HNS head: All I want is for Croats to be equal

N1

Bozo Ljubic, the head of an organisation of Bosnian Croat parties and lawmaker in the Croatian Parliament representing Croats abroad, told N1 on Thursday that as a patriot, he only wants Croats in Bosnia to be equal with others.

“Everything I do, I do as a patriot of Bosnia and Herzegovina, that’s primarily my homeland, but I’m also a Croat patriot,” Ljubic, the head of the Croat National Assembly (HNS) in Bosnia, told N1.

“I am advocating for a country in which the three constituent peoples will be equal, and for the position of Croats to be equal with the other two nations, ” he said.

In December 2016, Bosnia's Constitutional Court ruled partially in favour of a complaint Ljubic lodged regarding the state election law provision dictating that the ten cantons within the Bosniak-Croat majority Federation (FBiH) entity delegate at least one representative from each of the country’s three main ethnic groups to the FBiH House of Peoples.

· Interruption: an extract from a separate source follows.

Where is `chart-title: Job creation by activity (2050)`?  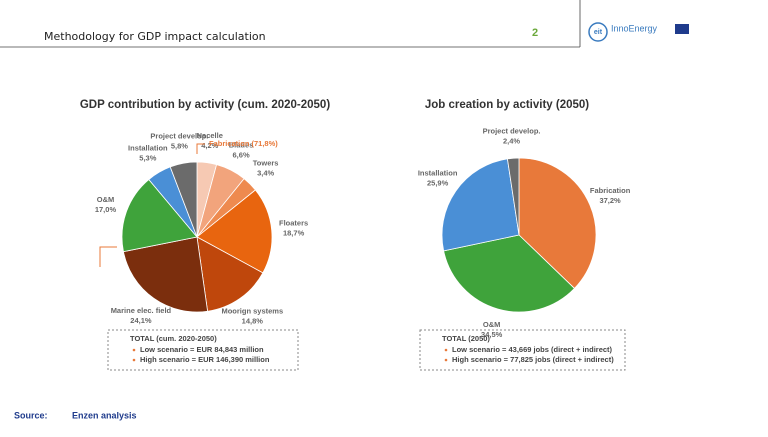
chart-title: Job creation by activity (2050) is located at coordinates (507, 105).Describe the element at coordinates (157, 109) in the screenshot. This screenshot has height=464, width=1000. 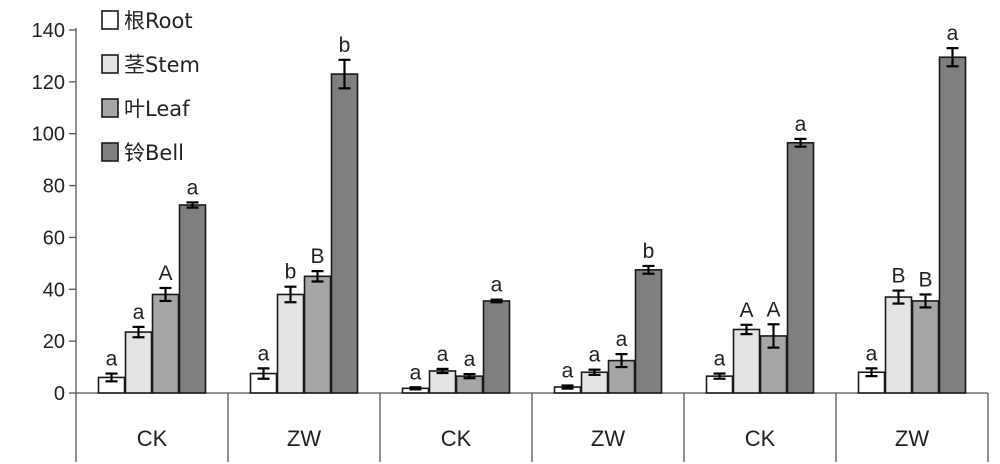
I see `legend-label: 叶Leaf` at that location.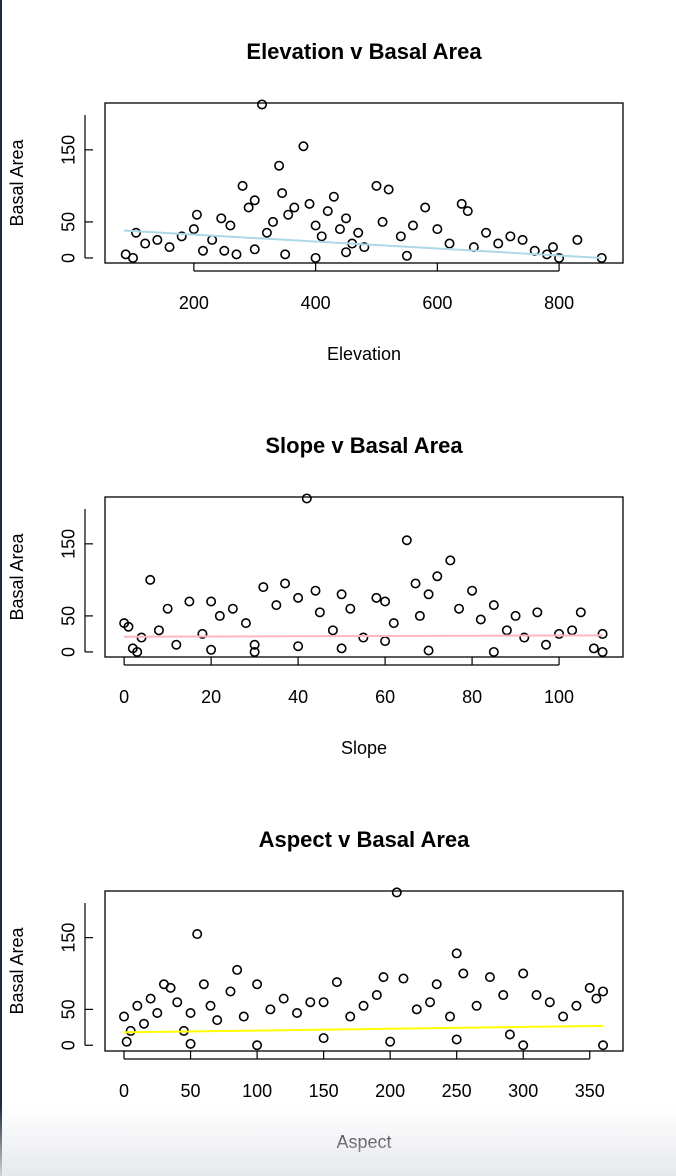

Ljubic argued that the Croat influence in cantons with majority Bosniak populations was unfairly diminished in the selection of delegates. He argued that Croat candidates, therefore, should be elected only from majority Croat cantons, thereby ensuring that only Croats vote for Croat delegates.

Bosnia’s political parties could never agree on how to change the election law.

Meanwhile, elections in October produced a new problem for Ljubic’s side.

Bosnia’s Presidency consists of representatives of the three constituent peoples in the country: the Serbs, the Bosniaks and the Croats.

The Serb member is elected from the Serb half of the country, Republika Srpska (RS) but the Bosniak and the Croat are elected from FBiH, the other half of the country.

However, Bosniaks are numerically dominant and many of them turned their backs on their own candidates and voted for left-leaning Zeljko Komsic, who is ethnically a Croat.

Since he was not elected by Croats in Bosnia, Komsic is an illegitimate Croat representative, Ljubic argued.

“This is not just my opinion, it's the opinion of all objective analysts,” he said, adding that his there is nothing personal in his claim and that he is not doubting that Komsic is a Croat but he doubts his legitimacy in representing the Croats in Bosnia.

He says the representatives of the three constituent peoples must lead the country together.

Referring to another case related to the discrimination of minorities in Bosnia, Ljubic said that the country must first solve the collective rights of the three constituent peoples, and then it can try to solve the problem minorities have.

A Bosnian Jew and a Bosnian Roma sued the country at the Court of Human rights in Strasbourg because its constitution does not allow them to be elected as president or enter the upper house of the parliament as only Bosniaks, Serbs and Croats can occupy those seats.

The two won and the court ordered Bosnia to fix this error but fixing it would mean giving priority to individual rights of citizens, contrary to Ljubic’s request.

“Some 97 per cent of citizens in Bosnia and Herzegovina have declared themselves as Serbs, Croats and Bosniaks. It is rational to ask that the interests of the constituent peoples are regulated first,” Ljubic said.

The problem is not the minorities but the relations between the country’s constituent peoples, he said.

“First we have to solve that, then the issues of minorities, ” Ljubic concluded.